### Latihan
Menurut teks bacaan tentang netralitas ASN di bawah, siapa yang menggelar diskusi tempat Ray Rangkuti berbicara?

Netralitas Aparatur Sipil Negara (ASN) menjadi isu penting pada Pemilu 2024 karena dianggap rawan terjadi kecurangan. Direktur Lingkar Madani (Lima), Ray Rangkuti menegaskan perlu ada pengawasan ketat terhadap ASN, karena isu netralitas ASN erat kaitannya dengan dinasti politik. Pemerintah harus bisa menjamin hal itu melalui tindakan dan kebijakan bukan hanya himbauan netralitas belaka.
“Isu ini mengancam demokrasi kita, sama halnya dengan isu identitas dan hoaks di pemilu sebelumnya. Namun netralitas kali ini berkaitan dengan isu dinasti politik, jadi tantangannya lebih berat,” kata Ray dalam diskusi bertajuk “Jalan Sesat Meraih Kekuasaan: ASN, TNI-Polri Pura-Pura Netral?”, yang digelar Komunitas Pemilu Bersih di Kawasan Menteng, Jakarta Pusat, (14/1).

(Entri elemen antarmuka)

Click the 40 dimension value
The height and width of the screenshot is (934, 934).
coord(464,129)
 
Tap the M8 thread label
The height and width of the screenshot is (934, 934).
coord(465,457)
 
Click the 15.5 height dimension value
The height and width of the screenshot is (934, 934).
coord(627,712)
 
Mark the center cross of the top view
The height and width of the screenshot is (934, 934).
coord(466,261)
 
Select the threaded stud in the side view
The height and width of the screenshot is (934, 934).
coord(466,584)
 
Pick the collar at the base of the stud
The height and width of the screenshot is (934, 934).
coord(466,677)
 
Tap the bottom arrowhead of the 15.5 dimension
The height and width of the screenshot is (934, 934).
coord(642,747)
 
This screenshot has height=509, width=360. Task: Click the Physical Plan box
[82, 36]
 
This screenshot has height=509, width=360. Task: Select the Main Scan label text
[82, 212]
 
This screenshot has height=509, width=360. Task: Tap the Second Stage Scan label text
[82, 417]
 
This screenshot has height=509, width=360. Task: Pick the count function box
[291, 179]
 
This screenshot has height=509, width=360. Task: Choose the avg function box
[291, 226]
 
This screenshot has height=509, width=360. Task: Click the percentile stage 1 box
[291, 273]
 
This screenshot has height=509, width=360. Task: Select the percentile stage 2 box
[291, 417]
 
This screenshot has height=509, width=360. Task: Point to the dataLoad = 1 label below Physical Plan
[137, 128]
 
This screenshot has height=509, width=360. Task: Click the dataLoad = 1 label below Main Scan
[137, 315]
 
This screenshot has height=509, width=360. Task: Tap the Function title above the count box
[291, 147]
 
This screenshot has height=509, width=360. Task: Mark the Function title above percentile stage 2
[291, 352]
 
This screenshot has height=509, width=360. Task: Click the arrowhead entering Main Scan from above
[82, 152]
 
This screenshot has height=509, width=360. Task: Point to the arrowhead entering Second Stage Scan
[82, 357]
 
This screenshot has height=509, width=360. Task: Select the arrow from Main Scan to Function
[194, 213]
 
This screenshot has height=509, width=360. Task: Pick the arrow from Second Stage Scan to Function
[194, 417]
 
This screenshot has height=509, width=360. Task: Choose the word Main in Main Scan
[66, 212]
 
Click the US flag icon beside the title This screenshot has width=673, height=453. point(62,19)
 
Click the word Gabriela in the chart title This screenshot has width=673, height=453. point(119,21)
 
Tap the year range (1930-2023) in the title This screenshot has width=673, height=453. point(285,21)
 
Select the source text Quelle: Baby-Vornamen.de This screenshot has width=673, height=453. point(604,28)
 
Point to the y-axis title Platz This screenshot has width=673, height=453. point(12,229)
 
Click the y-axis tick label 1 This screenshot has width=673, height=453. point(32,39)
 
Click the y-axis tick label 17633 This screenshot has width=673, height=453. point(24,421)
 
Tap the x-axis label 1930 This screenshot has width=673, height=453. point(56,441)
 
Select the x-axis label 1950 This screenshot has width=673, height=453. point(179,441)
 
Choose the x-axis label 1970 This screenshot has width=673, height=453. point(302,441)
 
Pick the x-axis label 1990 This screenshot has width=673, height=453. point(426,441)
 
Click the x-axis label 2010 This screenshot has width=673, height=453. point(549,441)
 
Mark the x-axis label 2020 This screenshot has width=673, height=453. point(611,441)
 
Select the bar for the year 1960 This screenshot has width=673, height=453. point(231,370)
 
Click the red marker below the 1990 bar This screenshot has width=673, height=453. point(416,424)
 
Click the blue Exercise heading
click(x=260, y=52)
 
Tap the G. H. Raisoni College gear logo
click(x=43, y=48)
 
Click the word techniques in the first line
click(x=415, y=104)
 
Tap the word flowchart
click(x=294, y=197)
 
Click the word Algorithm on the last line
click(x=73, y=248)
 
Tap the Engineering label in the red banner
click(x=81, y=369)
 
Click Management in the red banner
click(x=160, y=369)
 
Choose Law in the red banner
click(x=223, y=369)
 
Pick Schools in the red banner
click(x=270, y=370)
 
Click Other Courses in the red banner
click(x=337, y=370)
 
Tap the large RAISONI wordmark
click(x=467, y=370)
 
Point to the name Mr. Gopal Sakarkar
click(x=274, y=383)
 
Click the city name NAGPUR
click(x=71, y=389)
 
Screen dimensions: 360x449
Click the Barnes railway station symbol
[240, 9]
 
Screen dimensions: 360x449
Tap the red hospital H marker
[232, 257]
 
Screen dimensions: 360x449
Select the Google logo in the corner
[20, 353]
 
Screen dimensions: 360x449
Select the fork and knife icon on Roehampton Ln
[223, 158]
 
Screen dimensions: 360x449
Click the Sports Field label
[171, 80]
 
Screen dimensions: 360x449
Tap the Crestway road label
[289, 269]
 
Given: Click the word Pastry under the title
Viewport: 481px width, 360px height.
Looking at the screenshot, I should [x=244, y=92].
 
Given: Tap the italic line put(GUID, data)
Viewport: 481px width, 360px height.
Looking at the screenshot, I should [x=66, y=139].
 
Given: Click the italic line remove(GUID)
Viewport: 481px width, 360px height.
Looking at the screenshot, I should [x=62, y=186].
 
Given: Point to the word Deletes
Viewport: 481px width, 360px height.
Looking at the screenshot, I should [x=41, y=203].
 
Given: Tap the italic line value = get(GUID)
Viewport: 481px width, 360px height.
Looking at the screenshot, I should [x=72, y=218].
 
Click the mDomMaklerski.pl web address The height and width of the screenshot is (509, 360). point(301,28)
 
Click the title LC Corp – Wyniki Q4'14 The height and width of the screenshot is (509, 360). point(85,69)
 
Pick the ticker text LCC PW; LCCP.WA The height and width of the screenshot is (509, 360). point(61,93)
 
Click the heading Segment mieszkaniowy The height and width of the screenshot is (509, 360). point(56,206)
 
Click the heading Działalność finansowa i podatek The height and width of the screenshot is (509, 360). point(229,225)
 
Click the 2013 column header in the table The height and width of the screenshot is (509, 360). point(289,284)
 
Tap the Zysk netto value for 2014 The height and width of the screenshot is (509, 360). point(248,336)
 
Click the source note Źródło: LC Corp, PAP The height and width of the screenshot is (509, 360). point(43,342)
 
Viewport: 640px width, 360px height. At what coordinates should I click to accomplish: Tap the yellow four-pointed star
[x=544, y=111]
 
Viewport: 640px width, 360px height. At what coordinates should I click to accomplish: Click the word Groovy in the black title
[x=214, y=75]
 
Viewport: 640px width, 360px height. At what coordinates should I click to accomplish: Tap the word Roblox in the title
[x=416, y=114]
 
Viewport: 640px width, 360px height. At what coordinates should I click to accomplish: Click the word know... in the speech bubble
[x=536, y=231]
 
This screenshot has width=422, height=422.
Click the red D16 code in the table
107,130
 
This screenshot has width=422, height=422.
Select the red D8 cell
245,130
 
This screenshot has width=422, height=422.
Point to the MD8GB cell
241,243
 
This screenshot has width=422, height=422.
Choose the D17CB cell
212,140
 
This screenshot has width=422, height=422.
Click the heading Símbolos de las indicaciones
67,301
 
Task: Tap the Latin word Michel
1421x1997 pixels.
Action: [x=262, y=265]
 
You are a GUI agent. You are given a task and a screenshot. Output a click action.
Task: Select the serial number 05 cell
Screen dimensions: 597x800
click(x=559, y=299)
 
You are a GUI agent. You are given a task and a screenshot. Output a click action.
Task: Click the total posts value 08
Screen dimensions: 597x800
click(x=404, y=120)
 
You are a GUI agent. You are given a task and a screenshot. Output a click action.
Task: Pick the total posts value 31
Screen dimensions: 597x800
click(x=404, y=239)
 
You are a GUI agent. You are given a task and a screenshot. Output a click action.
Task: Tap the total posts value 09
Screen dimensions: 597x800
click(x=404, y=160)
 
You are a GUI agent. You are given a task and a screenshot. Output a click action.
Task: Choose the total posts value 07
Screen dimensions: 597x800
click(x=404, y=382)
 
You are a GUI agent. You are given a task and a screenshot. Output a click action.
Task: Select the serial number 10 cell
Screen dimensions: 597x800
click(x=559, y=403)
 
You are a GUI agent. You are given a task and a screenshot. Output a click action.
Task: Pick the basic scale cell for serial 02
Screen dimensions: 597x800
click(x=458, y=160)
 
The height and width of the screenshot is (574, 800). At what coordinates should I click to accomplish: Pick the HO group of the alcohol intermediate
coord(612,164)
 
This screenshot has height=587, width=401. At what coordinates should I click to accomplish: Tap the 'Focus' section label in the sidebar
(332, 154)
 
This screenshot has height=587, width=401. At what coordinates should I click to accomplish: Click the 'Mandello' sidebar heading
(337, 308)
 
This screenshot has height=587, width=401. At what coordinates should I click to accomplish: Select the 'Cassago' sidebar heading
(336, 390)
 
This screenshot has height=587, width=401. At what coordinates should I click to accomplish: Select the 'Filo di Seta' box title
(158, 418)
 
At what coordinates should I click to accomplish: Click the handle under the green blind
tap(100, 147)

### Jawaban Latihan
Komunitas Pemilu Bersih.